The coupled modified Yajima–Oikawa system: Model derivation and soliton solutions

In this paper, we consider a coupled modified Yajima–Oikawa (YO) system which describes the nonlinear resonant interaction between one long wave (LW) and two short waves (SWs). It is shown that this coupled system can be derived from a three-component modified nonlinear Schrödinger equations through asymptotic reductions. Furthermore, the bright, dark multi-soliton and multi-breather solutions in terms of determinants are obtained respectively by virtue of the bilinear Kadomtsev–Petviashvili-hierarchy reduction technique. The detailed analysis of dynamical properties for one- and two-solitons and breathers is performed, which show the interesting collision properties for the bright and dark solitons. Particularly, differing from the modified YO system with the single SW component, two bright solitons can undergo inelastic collisions and two dark solitons can generate the bound state in the coupled modified YO system.
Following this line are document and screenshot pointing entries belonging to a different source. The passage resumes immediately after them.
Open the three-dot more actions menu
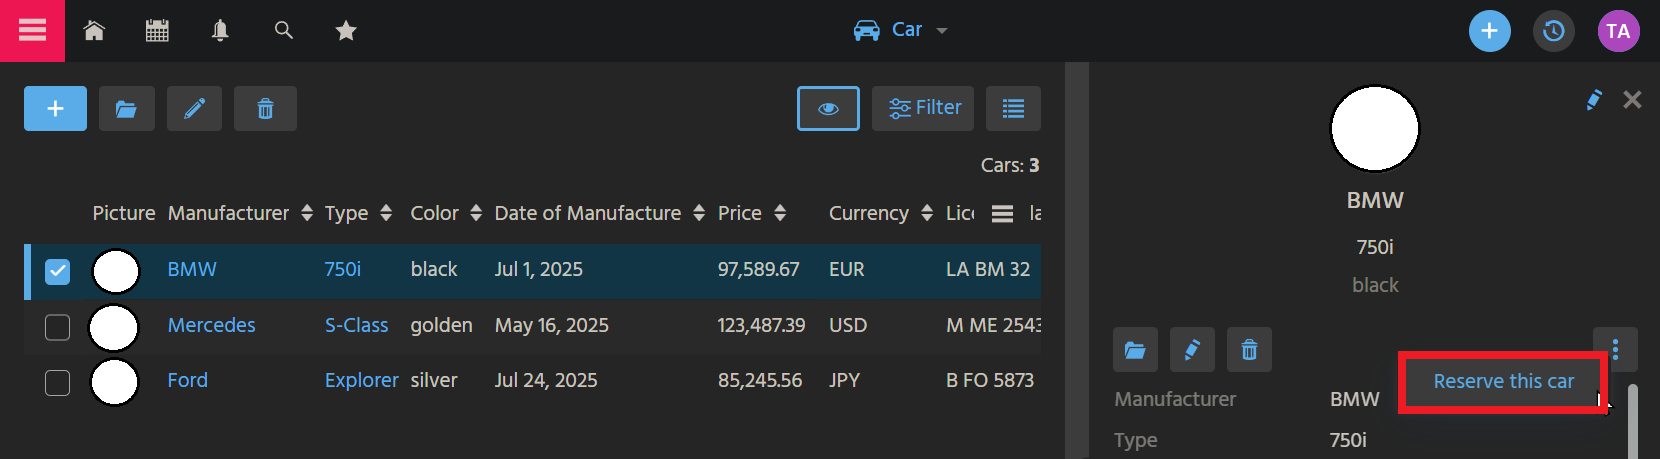The height and width of the screenshot is (459, 1660). [1615, 349]
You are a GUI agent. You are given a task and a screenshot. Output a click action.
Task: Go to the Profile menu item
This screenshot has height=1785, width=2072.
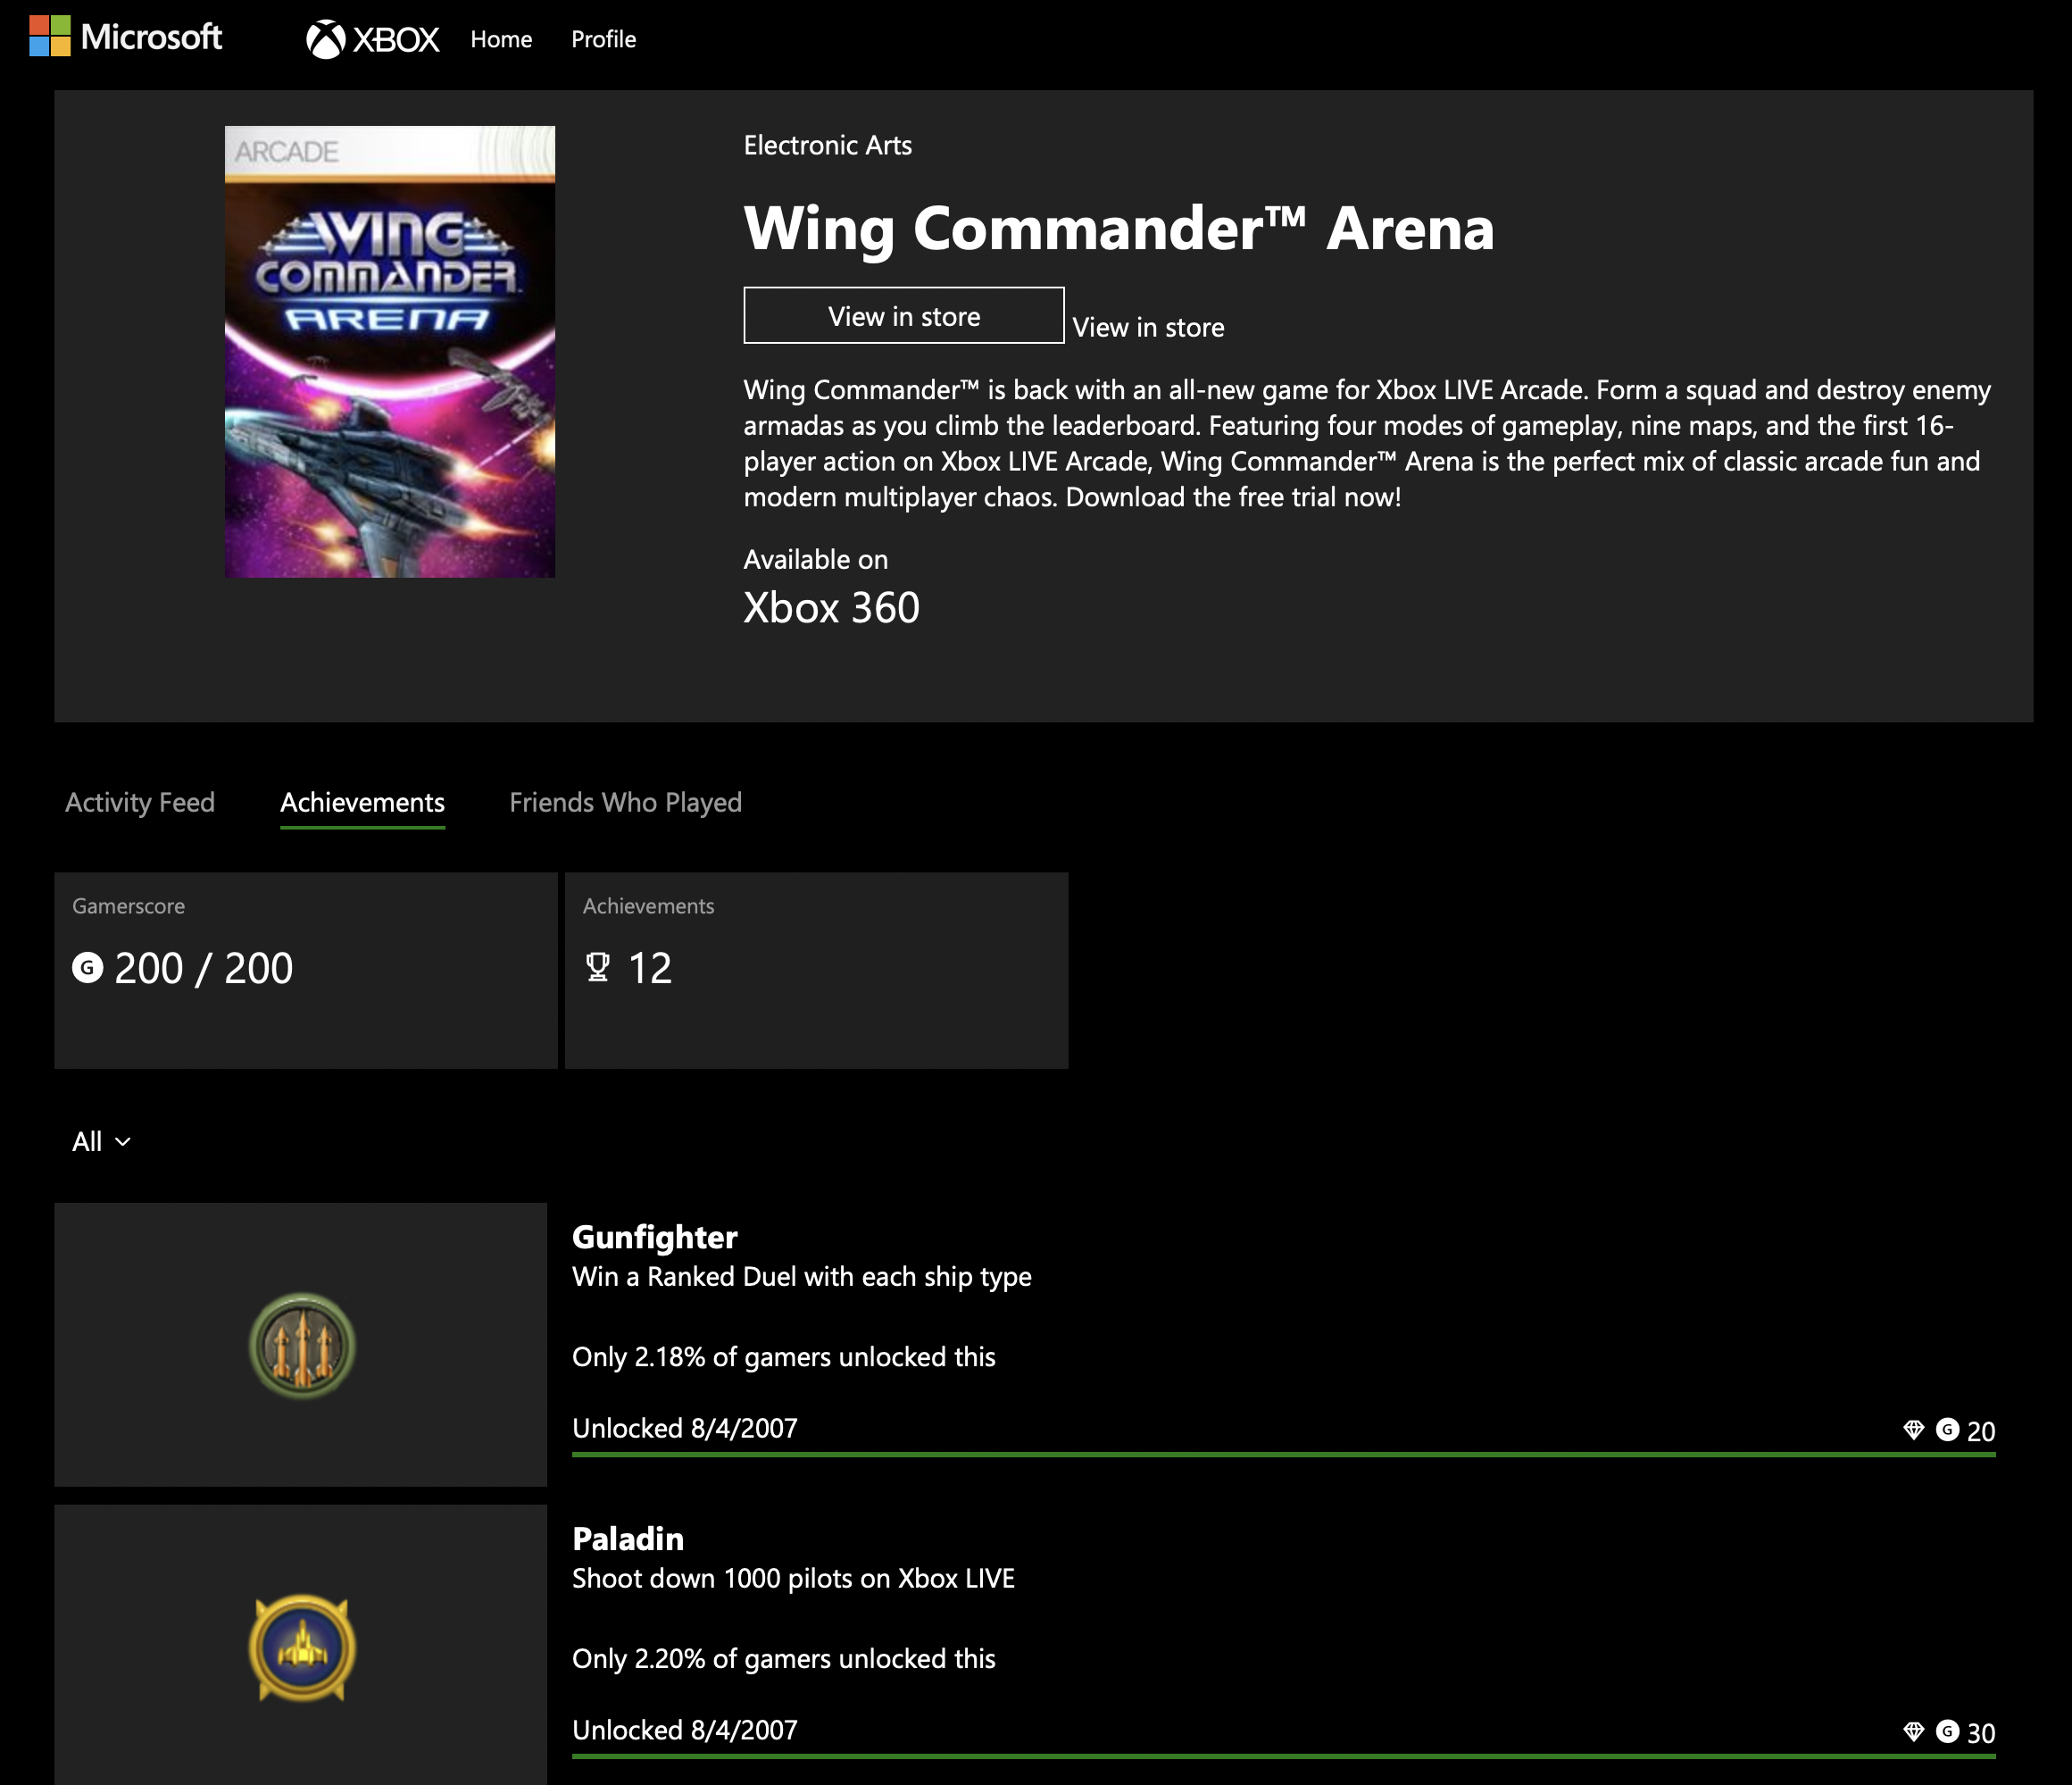603,39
Finally, general bright, dark multi-soliton and multi-breather solutions are presented for the multi-component modified YO system with multi short waves. •A coupled modified Yajima–Oikawa system is derived through asymptotic reductions.•Soliton and breather solutions are obtained via the bilinear KP-hierarchy reduction.•Dynamical properties for one- and two-solitons and breathers are performed.•General soliton solutions and Lax pair are given to a multi-component mYO system.